DOI: 10.1093/ejhf/xuag193.1268 ISSN: 1388-9842

Right ventricle-pulmonary artery uncoupling in heart failure with reduced ejection fraction: a key prognosis determinant

M Moreira, J Luis Ferraro, I Bastos Castro, I Gomes Campos, A Rodrigo Costa, J Ponte Monteiro, I Almeida, A Leal Neto, A Pereira, P Silva, A Andrade

Abstract

Introduction

Right ventricle (RV)–pulmonary artery uncoupling has emerged as a powerful marker of risk in heart failure (HF), and the TAPSE/sPAP ratio offers a simple way to quantify it.
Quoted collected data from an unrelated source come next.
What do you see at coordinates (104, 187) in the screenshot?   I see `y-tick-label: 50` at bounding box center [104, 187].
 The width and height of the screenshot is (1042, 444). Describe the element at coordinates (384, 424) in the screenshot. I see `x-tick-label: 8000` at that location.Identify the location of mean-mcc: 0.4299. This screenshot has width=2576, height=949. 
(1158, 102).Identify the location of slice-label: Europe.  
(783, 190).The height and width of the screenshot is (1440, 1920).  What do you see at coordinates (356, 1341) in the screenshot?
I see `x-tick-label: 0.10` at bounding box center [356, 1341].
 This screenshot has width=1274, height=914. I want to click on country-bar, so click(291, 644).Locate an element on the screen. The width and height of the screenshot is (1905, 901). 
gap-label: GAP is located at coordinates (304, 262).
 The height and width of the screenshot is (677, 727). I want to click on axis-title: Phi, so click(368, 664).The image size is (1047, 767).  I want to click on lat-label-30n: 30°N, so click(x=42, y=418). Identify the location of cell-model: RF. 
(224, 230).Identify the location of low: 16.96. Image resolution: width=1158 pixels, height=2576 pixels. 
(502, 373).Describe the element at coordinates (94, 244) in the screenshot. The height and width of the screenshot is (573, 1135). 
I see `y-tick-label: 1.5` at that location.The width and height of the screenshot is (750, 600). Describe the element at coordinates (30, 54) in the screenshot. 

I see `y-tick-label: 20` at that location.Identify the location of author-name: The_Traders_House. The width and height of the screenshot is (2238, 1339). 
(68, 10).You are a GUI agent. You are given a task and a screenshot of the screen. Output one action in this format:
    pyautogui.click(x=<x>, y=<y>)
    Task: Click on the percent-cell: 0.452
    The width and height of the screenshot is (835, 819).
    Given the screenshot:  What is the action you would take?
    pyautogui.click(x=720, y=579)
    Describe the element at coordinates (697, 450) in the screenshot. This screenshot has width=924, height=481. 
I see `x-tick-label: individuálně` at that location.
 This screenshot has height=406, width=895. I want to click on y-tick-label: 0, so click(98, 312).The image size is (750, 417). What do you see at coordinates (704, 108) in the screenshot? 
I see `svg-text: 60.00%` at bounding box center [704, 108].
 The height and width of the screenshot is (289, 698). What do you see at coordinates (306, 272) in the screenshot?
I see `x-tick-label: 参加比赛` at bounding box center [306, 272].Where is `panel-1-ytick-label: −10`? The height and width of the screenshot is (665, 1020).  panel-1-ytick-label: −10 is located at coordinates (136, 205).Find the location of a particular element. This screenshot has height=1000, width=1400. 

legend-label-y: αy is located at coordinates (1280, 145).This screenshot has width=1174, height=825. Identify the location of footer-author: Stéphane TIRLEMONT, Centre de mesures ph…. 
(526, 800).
However, due to heterogeneous inclusion criteria in previous studies, current real-world data on its prognostic value remain limited in HF with reduced ejection fraction (HFrEF).

Methods

Single-center retrospective study with consecutive patients with chronic HFrEF from an HF clinic between 2014-2024. Previous diseases, medication, clinical status, biomarkers, electrocardiogram, echocardiogram and cardiac magnetic resonance (CMR) findings were recorded. Patients with pulmonary hypertension (PH) other than group 2 or inaccurate measurement of tricuspid regurgitation jet were excluded. TAPSE/sPAP cut-off was set at 0.36 mm/mmHg. A composite endpoint including unplanned visits for intravenous diuretic; admission for HF; atrial fibrillation; sustained ventricular tachycardia or ventricular fibrillation; appropriate ICD shocks, and death by any cause was assessed over follow-up.

Results

We included 174 patients (73.0% male; mean age 61.4±11.3 years-old), ischemic etiology in 36.2%. Median left ventricle ejection fraction (LVEF) of 25.0±10.2%; RV dilatation in 24.7%; fractional area change ≤35% in 35.8%; TAPSE 17.11±3.9mm, and sPAP 40.0±13.6 mmHg. The median follow-up was 3.6±1.1 years. Lower TAPSE/sPAP ratio was associated with worse kidney function (p=0.004) and higher levels of natriuretic peptides (p=0.003). Lower LVEF (p<0.001), worse RV longitudinal and global systolic function (p<0.001 for both), including in CMR (p=0.03), higher E/e’ (p=0.008), and at least moderate aortic stenosis or mitral/tricuspid regurgitation (p=0.018; p<0.001, respectively) was associated with reduction in TAPSE/sPAP ratio. The composite endpoint and admission for HF alone were more prevalent in patients with low TAPSE/sPAP ratio (p=0.014; p=0.029, respectively). After application of logistic regression, TAPSE/sPAP ratio was not an independent predictor of the enpoint, as it was influenced by other RV and PH parameters.

Conclusion

This study provides evidence for a simple and reliable parameter – TAPSE/sPAP ratio – a surrogate marker of RV systolic function and PH that is strongly associated with outcomes in HFrEF.